7414 Oscillator Calculator
The oscillator calculator built using a 7414 schmitt trigger chip calculates the frequency and time period of the digital square wave signal output by the 7414.
The 7414 schmitt trigger chip can act as an oscillator circuit, which can function for various uses in circuits in which oscillators are needed. It can function to allow devices to flash. For example, if you connected an LED (along with a current-limiting resistor) to pin 2 of the 7414, which is the output of the first gate of the 7414, it would flash repeatedly on and off. This is because a digital square wave is output at pin 2. The square wave has a duty cycle of 50%, which means that the time it is on and off are equal. This oscillator circuit can also function as a clock for a device.
How the frequency that the output signal of the 7414 will be is determined by an external capacitor and resistor in parallel with each other, according to the formula, frequency = 1.2/(resistance * capacitance).
So the greater the capacitance and resistance is, the shorter the frequency of the output signal. This is because if you use a big capacitance, it takes a longer time to charge up and a longer time to discharge. Being that it takes this amount of time, the frequency is much shorter than if it took a short period of time. If the time period is longer, the frequency is less. This is the same principle that applies to using a large resistance value. The greater the resistance, the more resistance there is to current flow. Thus, there is less current flow. So it takes the current a much longer time to travel. On the other hand, if you use a very small capacitor, it can charge up very quickly and discharge very quickly, because it doesn't hold much charge. Therefore, the time it takes to charge and discharge is less, so the frequency is greater.
The time period, T, we calculate is simply the inverse of the frequency. The formula is, T=1/f, where f is the frequency of the output signal.
As an example calculation, if we use a 100KΩ resistor and a 10μF capacitor, this will produce a frequency of, f= 1.2/(100KΩ * 10μF)= 1.2Hz, which is a time period of, T=1/f=1/(1.2)=
○ ○ ○
▶ **Aim 1**
In the entries below, write out the lines from the one containing "Task: Click the" up to and including the one containing "Action: (42, 246)", and nothing else.

▶ **Listing**
○ ○ ○
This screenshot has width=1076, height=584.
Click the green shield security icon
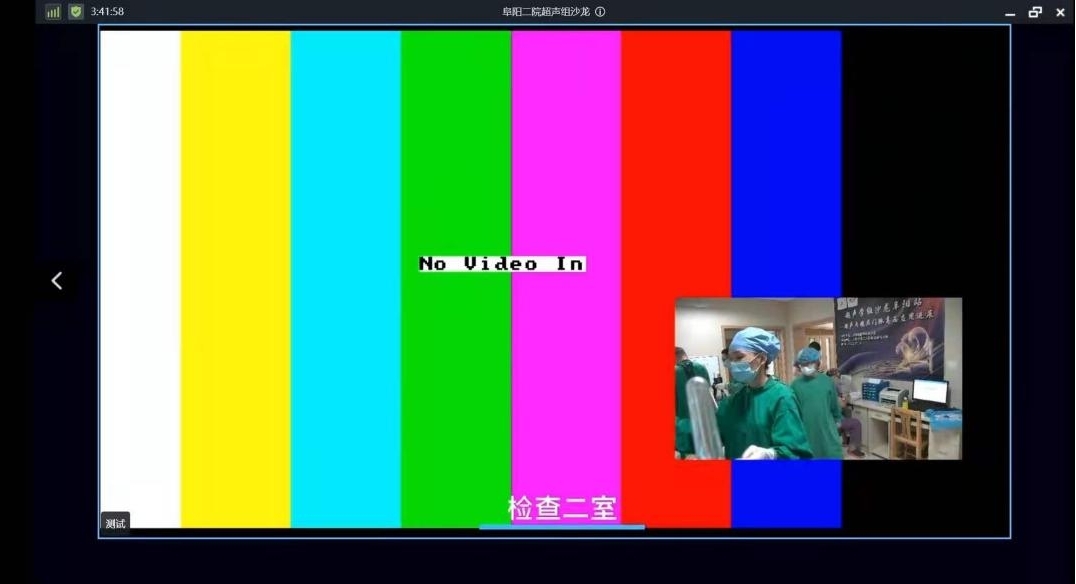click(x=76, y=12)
○ ○ ○
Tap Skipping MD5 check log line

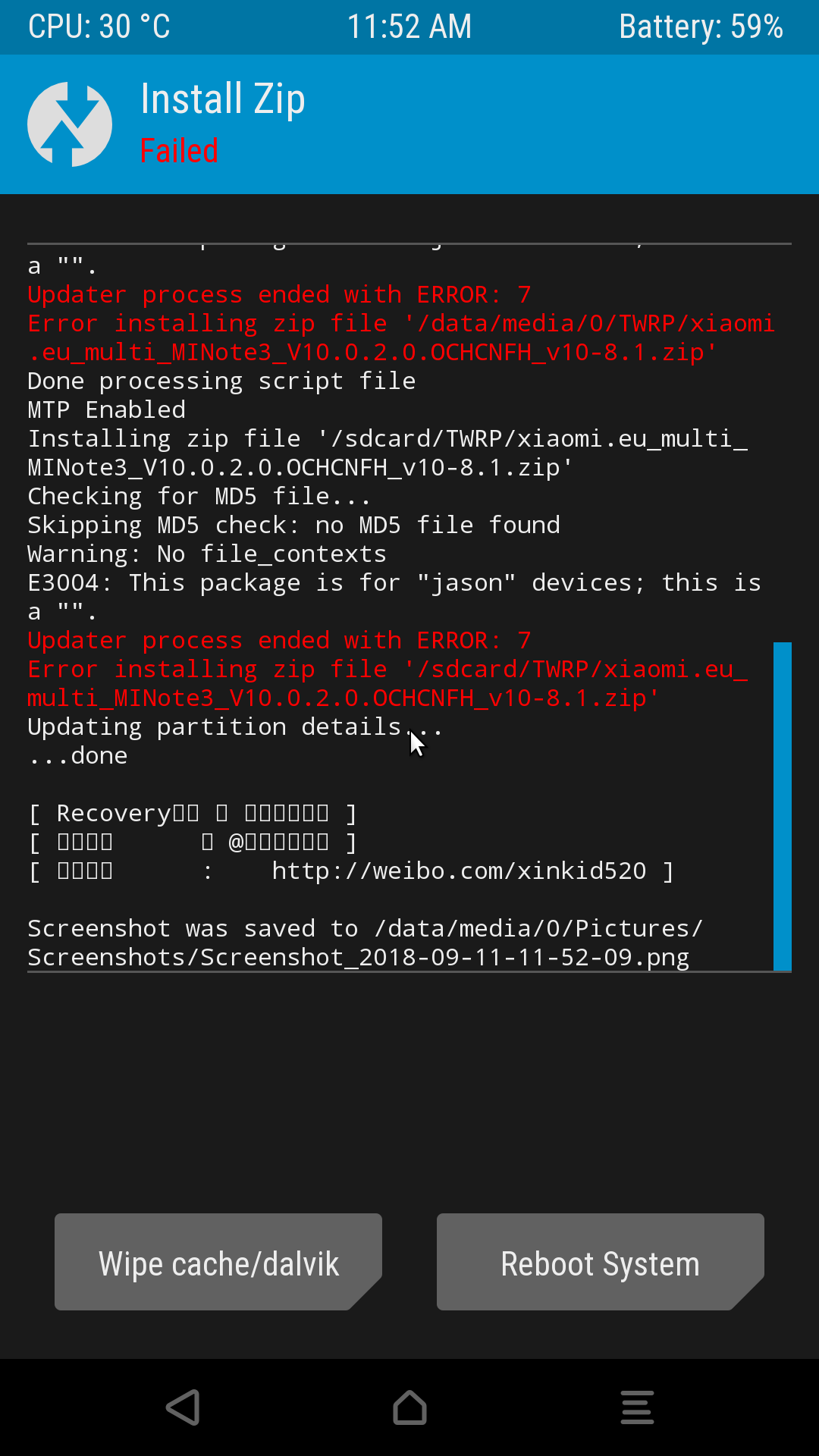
○ ○ ○
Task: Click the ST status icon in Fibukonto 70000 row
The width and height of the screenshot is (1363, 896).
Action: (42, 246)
○ ○ ○
▶ **Aim 2**
Give again, word for word, the part of the 7414 oscillator text above from "So the greater" up to and including "frequency is greater.".

▶ **Task output 1**
Task: Click the ST status icon in Fibukonto 70000 row
The width and height of the screenshot is (1363, 896).
Action: (42, 246)

▶ **Task output 2**
So the greater the capacitance and resistance is, the shorter the frequency of the output signal. This is because if you use a big capacitance, it takes a longer time to charge up and a longer time to discharge. Being that it takes this amount of time, the frequency is much shorter than if it took a short period of time. If the time period is longer, the frequency is less. This is the same principle that applies to using a large resistance value. The greater the resistance, the more resistance there is to current flow. Thus, there is less current flow. So it takes the current a much longer time to travel. On the other hand, if you use a very small capacitor, it can charge up very quickly and discharge very quickly, because it doesn't hold much charge. Therefore, the time it takes to charge and discharge is less, so the frequency is greater.